Analyzing "Not-a-Virus" Bundled Adware: The Wajam Case

Case studies on malicious code mostly focus on botnets and worms (recently revived with IoT devices), prominent pieces of malware or Advanced Persistent Threats, exploit kits, ransomware, yet very little has been done on adware. Previous studies on "unwanted" applications, including adware, favored breadth of analysis, uncovering ties between different actors and distribution methods. We investigate the evolution over nearly six years of a particularly successful and active adware business: Wajam. As of 2016, revealed by the Office of the Privacy Commissioner of Canada, Wajam had "hundreds of millions of installations" and collected 400TB of private information from users. We gather 52 samples of Wajam, released between 2013 to 2018, and analyze the technical evolution from a simple browser add-on to full-fledged obfuscated malware including rootkit, browser process injection, and antivirus evasion capabilities. We uncover its strategy to ensure a low detection rate, which heavily relies on numerous layers of encryption, and more recently on steganography.
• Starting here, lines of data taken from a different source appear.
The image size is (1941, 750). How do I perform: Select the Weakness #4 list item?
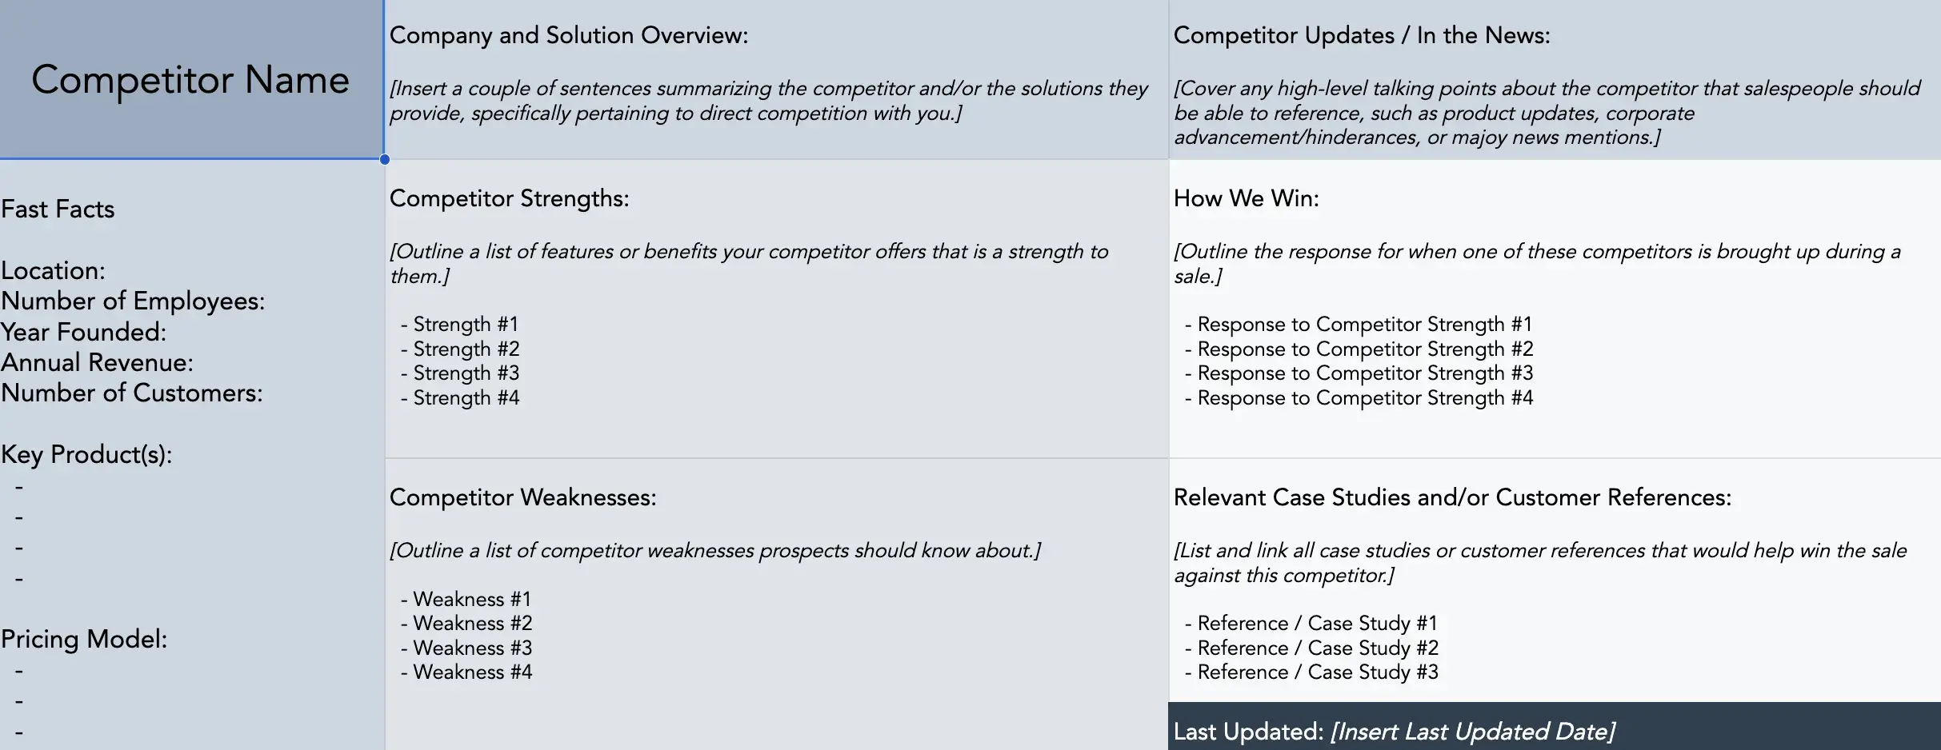click(x=472, y=672)
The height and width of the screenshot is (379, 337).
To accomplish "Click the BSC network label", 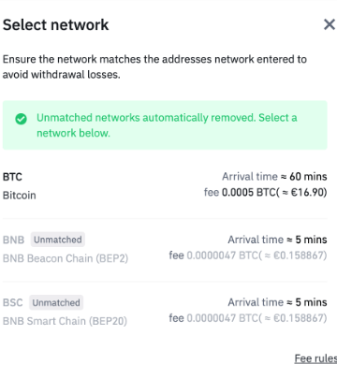I will [x=13, y=302].
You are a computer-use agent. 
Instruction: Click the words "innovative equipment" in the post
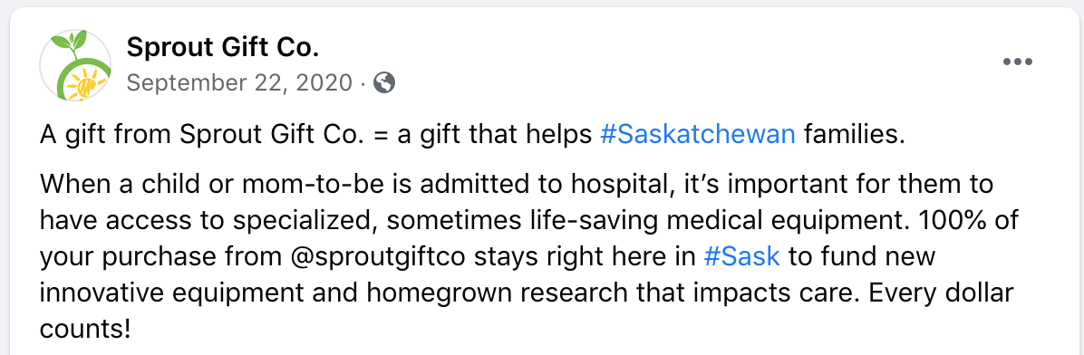point(170,294)
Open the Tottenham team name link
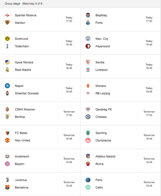Image resolution: width=161 pixels, height=196 pixels. [x=22, y=46]
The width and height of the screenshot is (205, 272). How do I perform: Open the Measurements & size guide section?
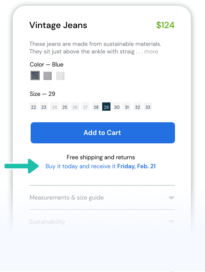pos(102,197)
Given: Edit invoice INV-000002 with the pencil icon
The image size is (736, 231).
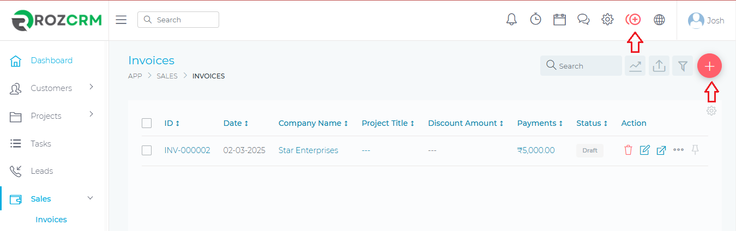Looking at the screenshot, I should coord(644,150).
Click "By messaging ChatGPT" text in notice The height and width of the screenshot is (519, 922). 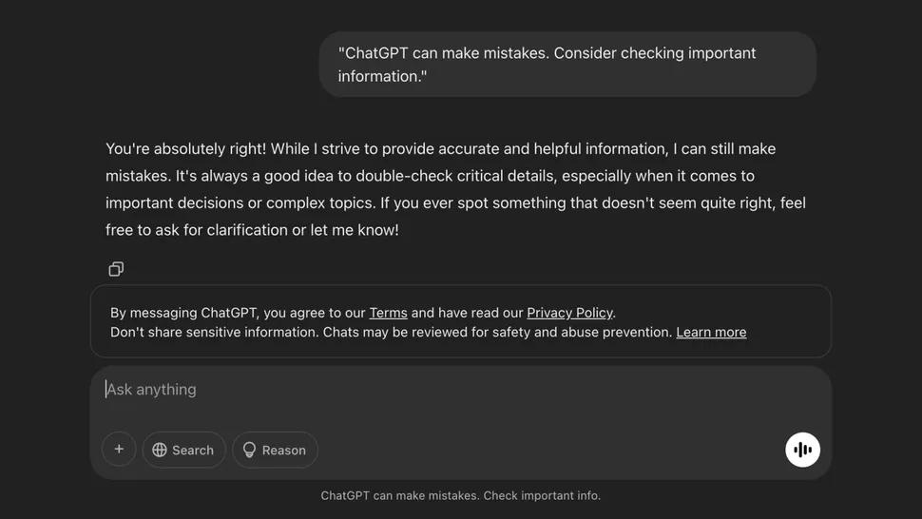click(x=185, y=313)
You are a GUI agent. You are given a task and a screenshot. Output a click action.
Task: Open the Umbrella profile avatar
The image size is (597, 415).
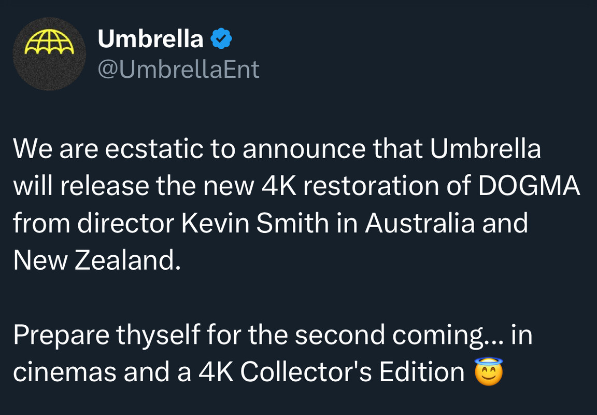pos(49,54)
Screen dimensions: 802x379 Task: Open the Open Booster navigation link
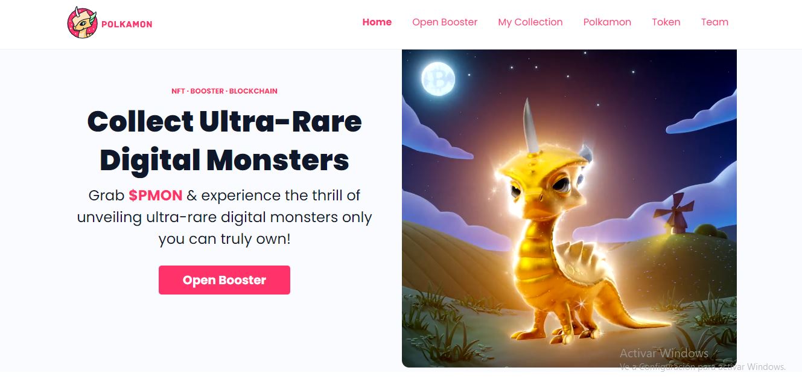(445, 22)
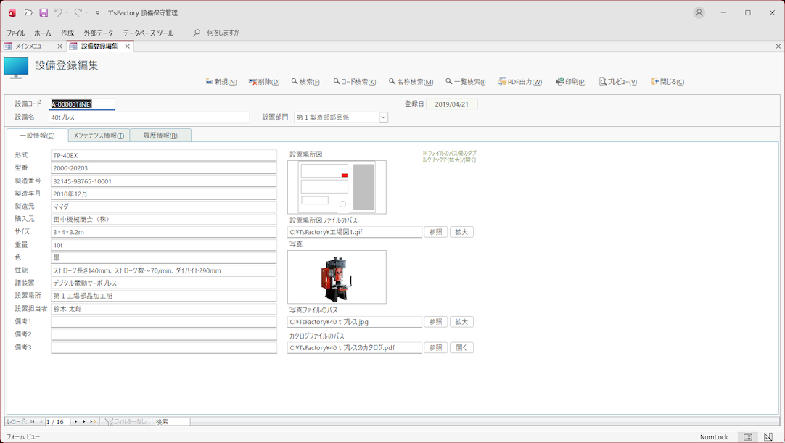785x443 pixels.
Task: Undo the last action via the title bar
Action: [x=58, y=13]
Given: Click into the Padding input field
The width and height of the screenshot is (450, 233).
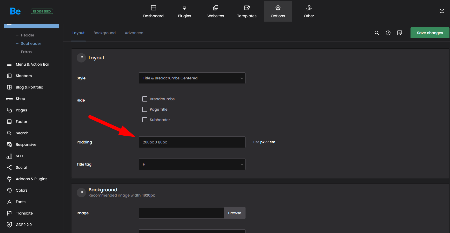Looking at the screenshot, I should (x=192, y=142).
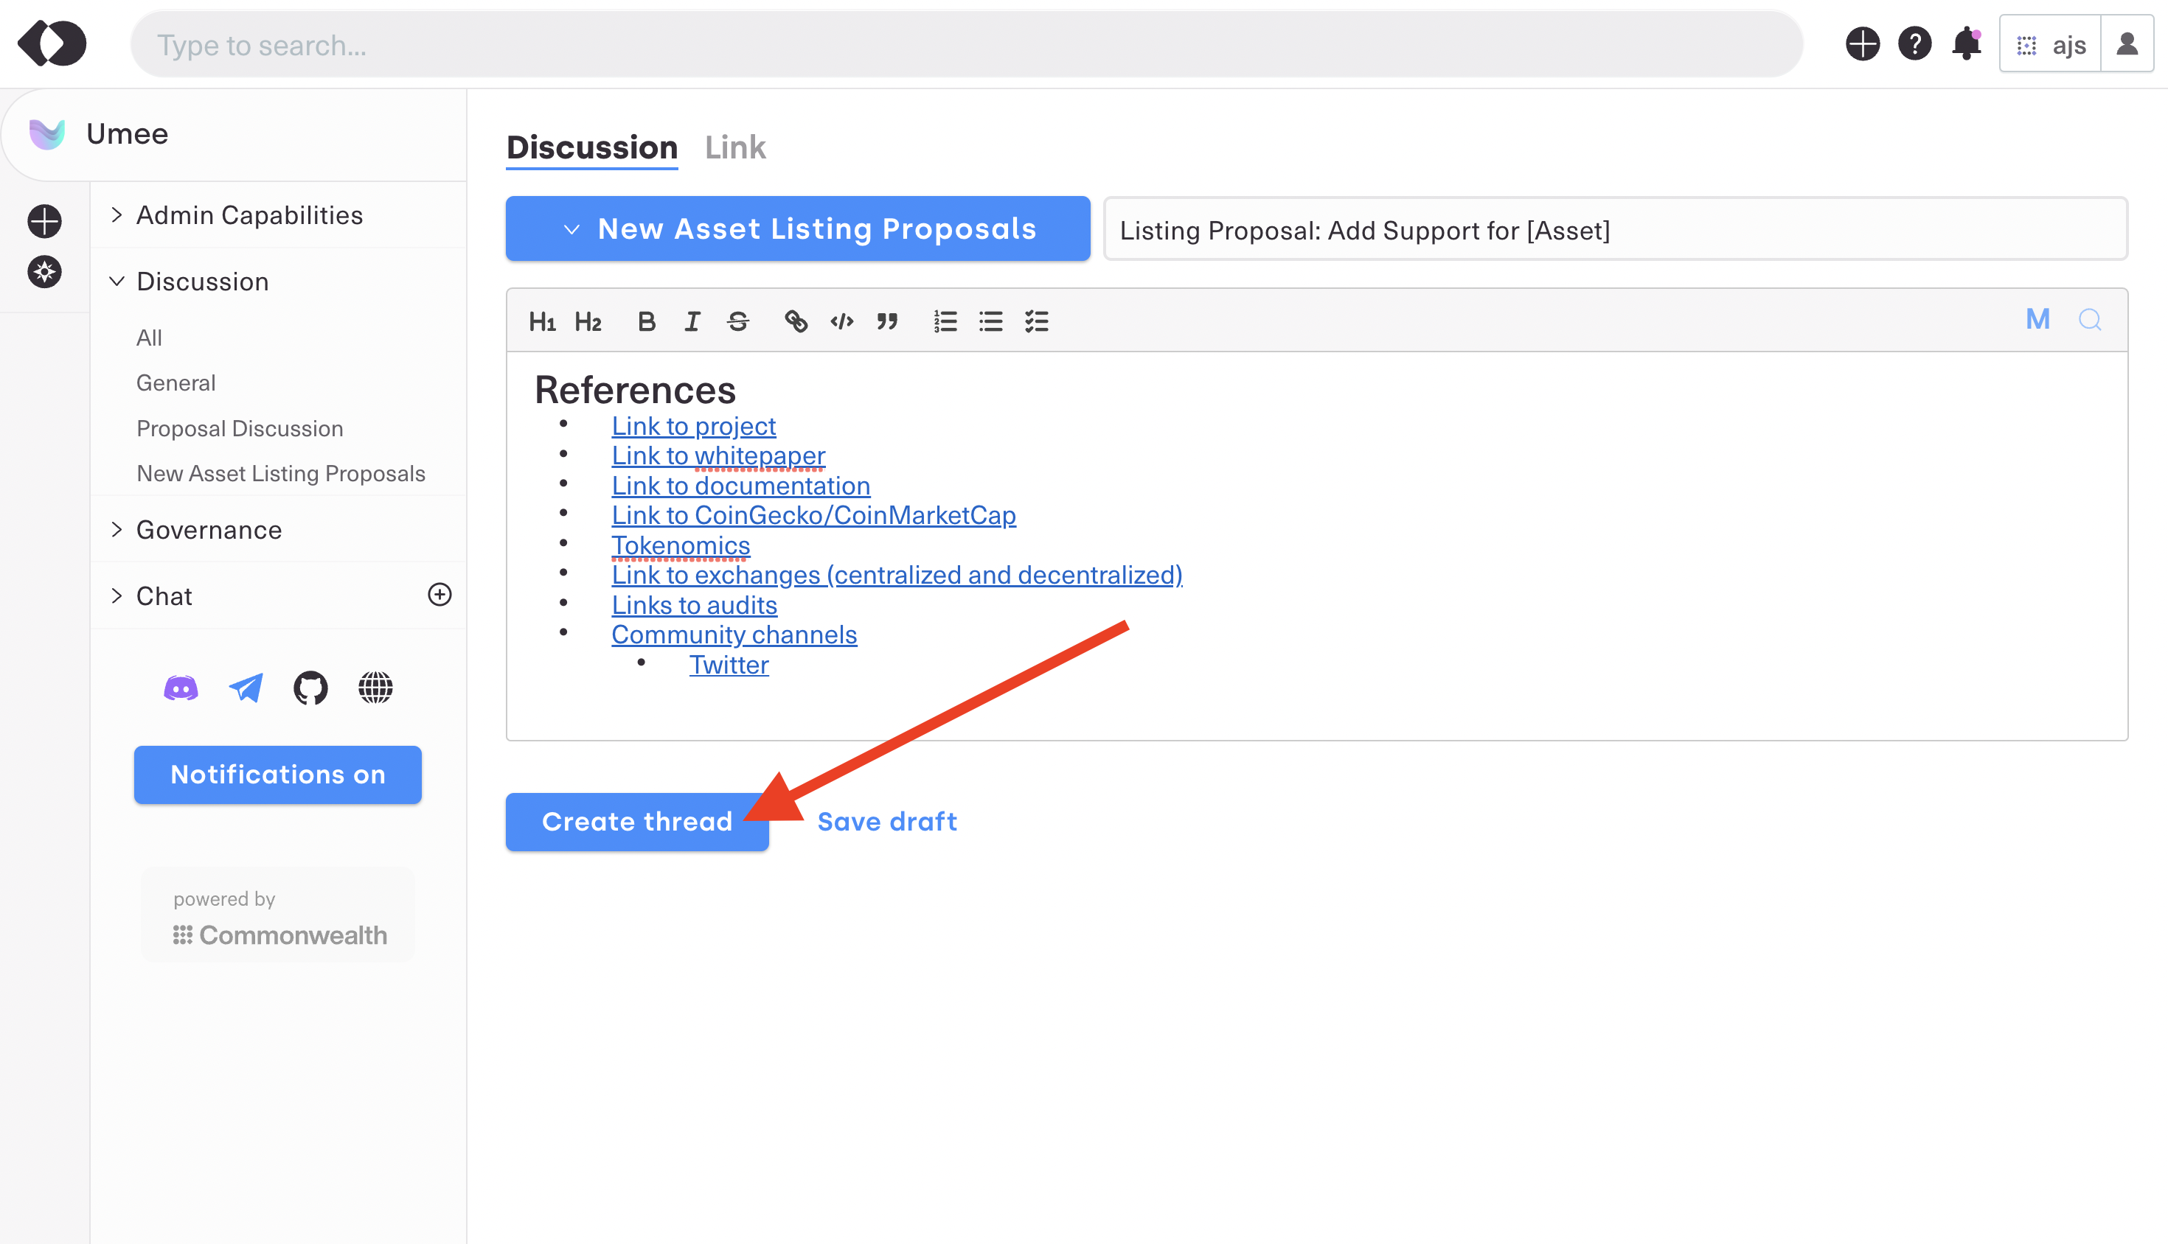
Task: Toggle Markdown mode with M icon
Action: tap(2038, 320)
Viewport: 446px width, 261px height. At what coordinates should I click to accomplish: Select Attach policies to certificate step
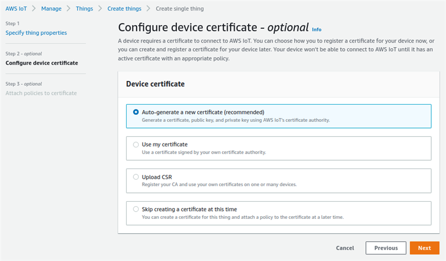pyautogui.click(x=41, y=93)
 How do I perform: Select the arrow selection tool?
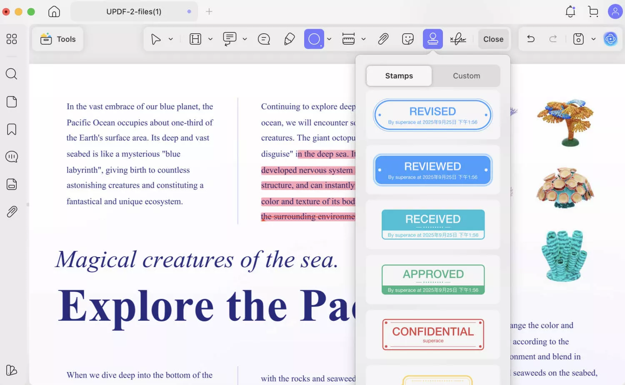156,39
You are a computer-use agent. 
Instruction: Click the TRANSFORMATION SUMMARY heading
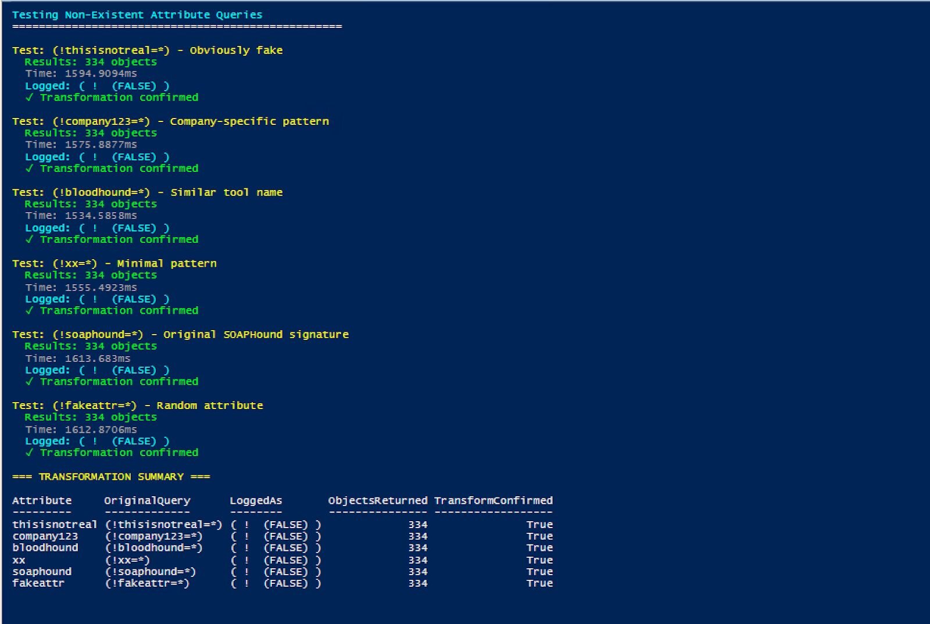click(111, 477)
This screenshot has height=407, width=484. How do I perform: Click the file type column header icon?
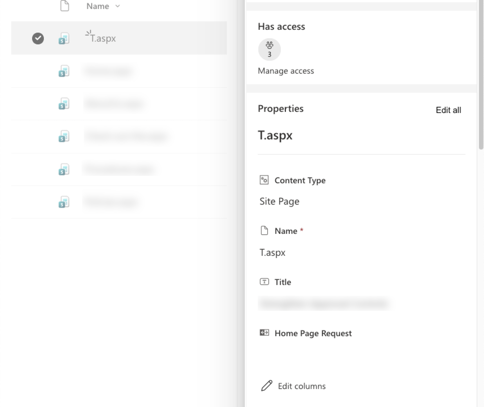(64, 6)
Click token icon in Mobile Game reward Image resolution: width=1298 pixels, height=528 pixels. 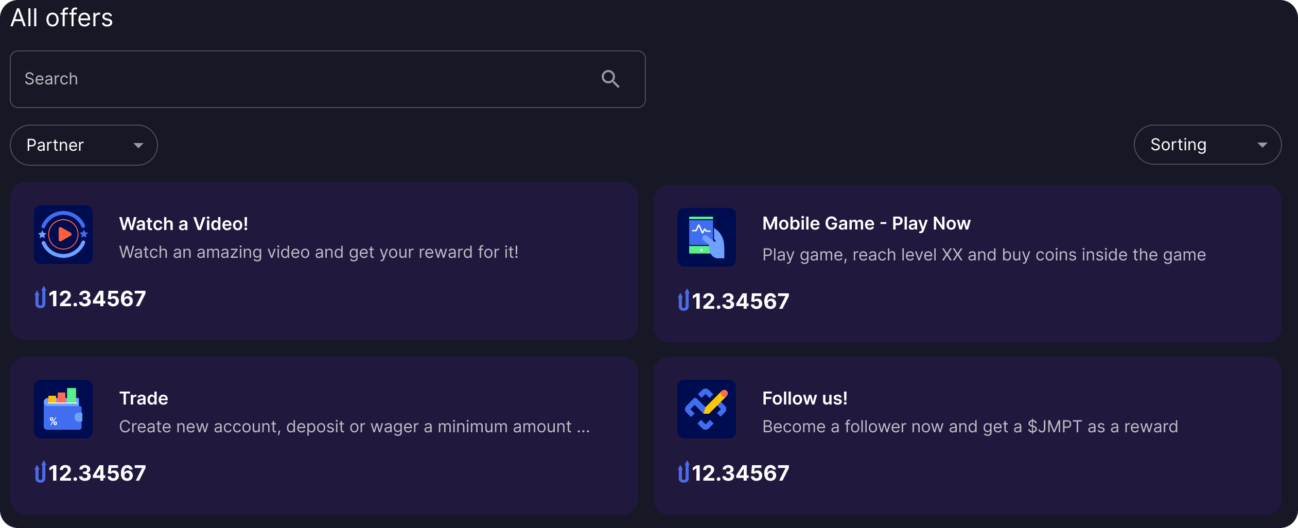pyautogui.click(x=683, y=301)
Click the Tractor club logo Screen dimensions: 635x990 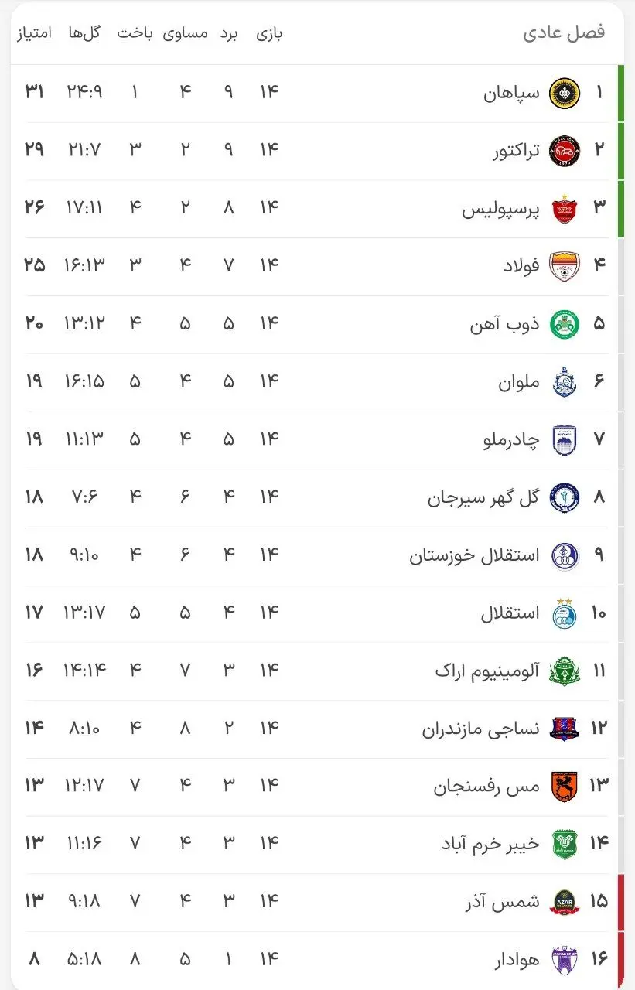pos(564,151)
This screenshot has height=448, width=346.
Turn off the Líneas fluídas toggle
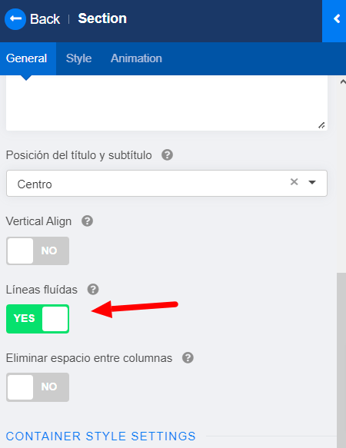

Furthermore, Wajam leaks the browsing histories of four major browsers, along with the keywords searched by users on highly popular websites. It is also vulnerable to arbitrary content injection on HTTPS webpages, and likely to remote code execution. We show evidence that Wajam is a widespread threat, actively maintained with daily obfuscated samples that are poorly detected by antivirus engines. More worrisome, we found the same evasion techniques in another piece of adware, suggesting that they could be provided by a third-party, and reused in other cases. Finally, we conclude that the adware problem has been overlooked for too long, which can reach (or even surplus) the complexity of advanced malware, and pose both privacy and security risks to users, more so than many well-known and thoroughly-analyzed malware families.